--- start ---
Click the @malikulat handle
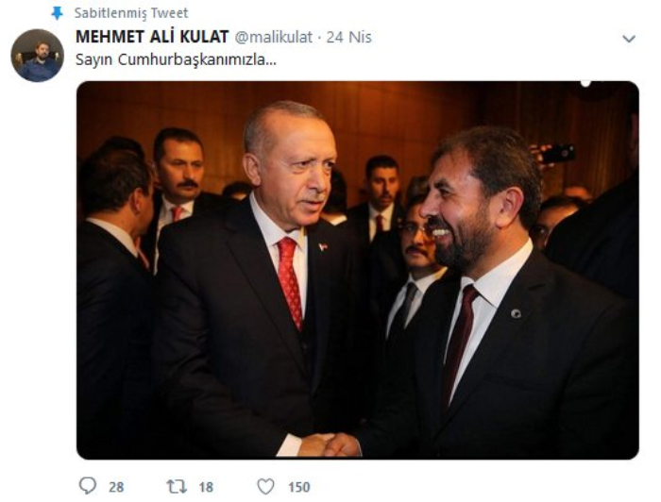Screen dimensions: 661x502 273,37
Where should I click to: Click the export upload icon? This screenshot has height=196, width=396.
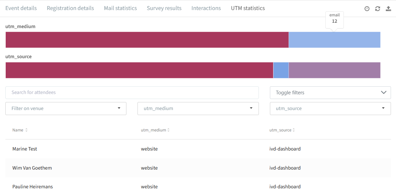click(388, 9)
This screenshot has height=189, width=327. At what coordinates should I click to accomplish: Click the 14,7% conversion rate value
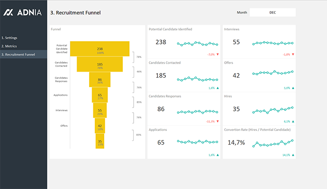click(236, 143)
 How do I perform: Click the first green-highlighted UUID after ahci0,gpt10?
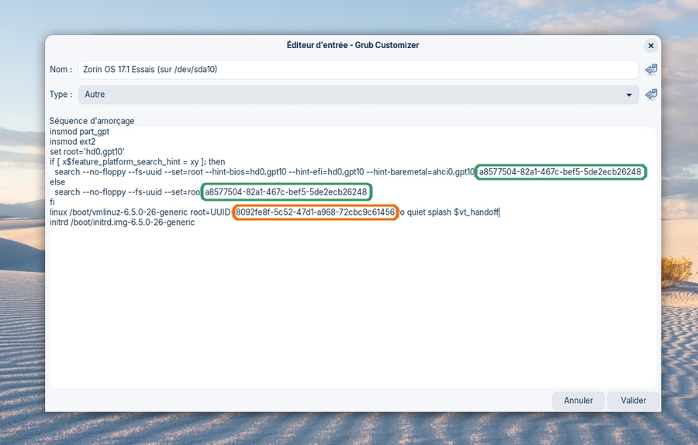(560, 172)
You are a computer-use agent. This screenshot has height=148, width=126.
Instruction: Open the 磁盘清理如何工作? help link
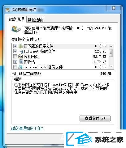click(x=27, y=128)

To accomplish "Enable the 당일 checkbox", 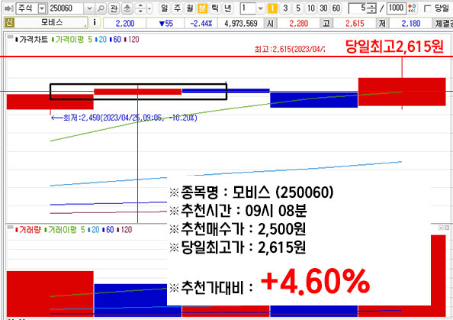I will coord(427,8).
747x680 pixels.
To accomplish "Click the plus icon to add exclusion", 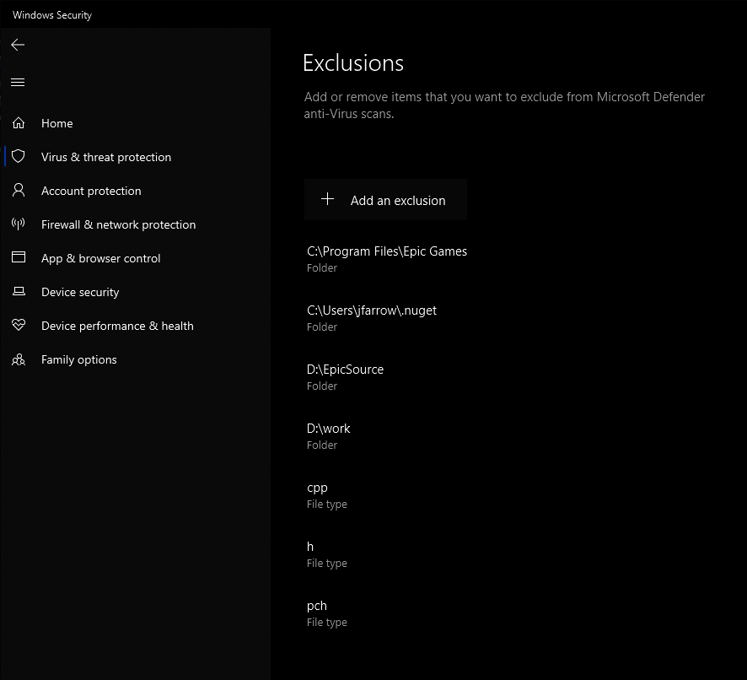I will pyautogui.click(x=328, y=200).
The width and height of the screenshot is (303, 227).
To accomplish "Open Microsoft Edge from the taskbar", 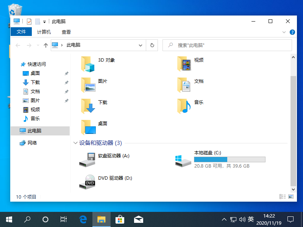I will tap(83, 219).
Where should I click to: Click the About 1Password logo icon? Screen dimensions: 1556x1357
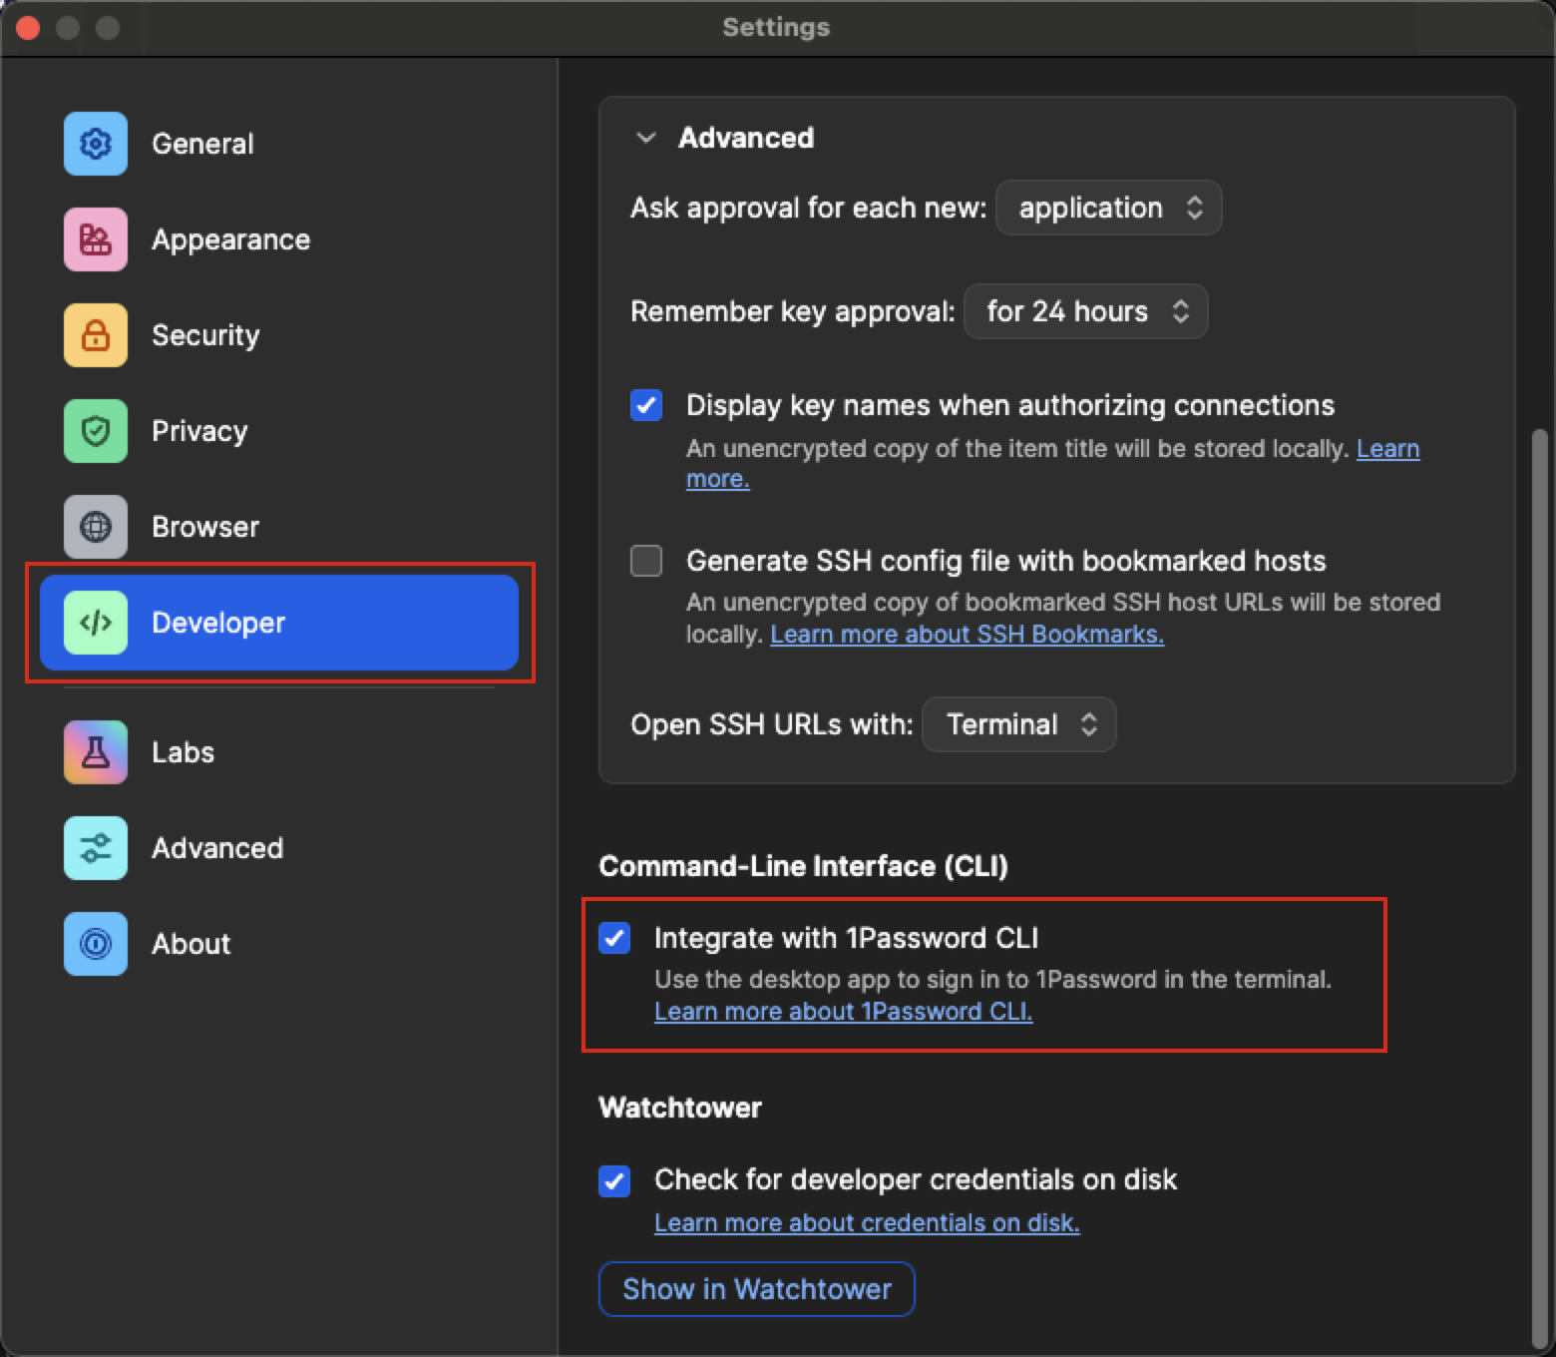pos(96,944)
--- end ---
[PROBLEM DESCRIPTION]: Count the lines above that contain the string "This", with case mattering, and give only the number.

[REPLY]: 3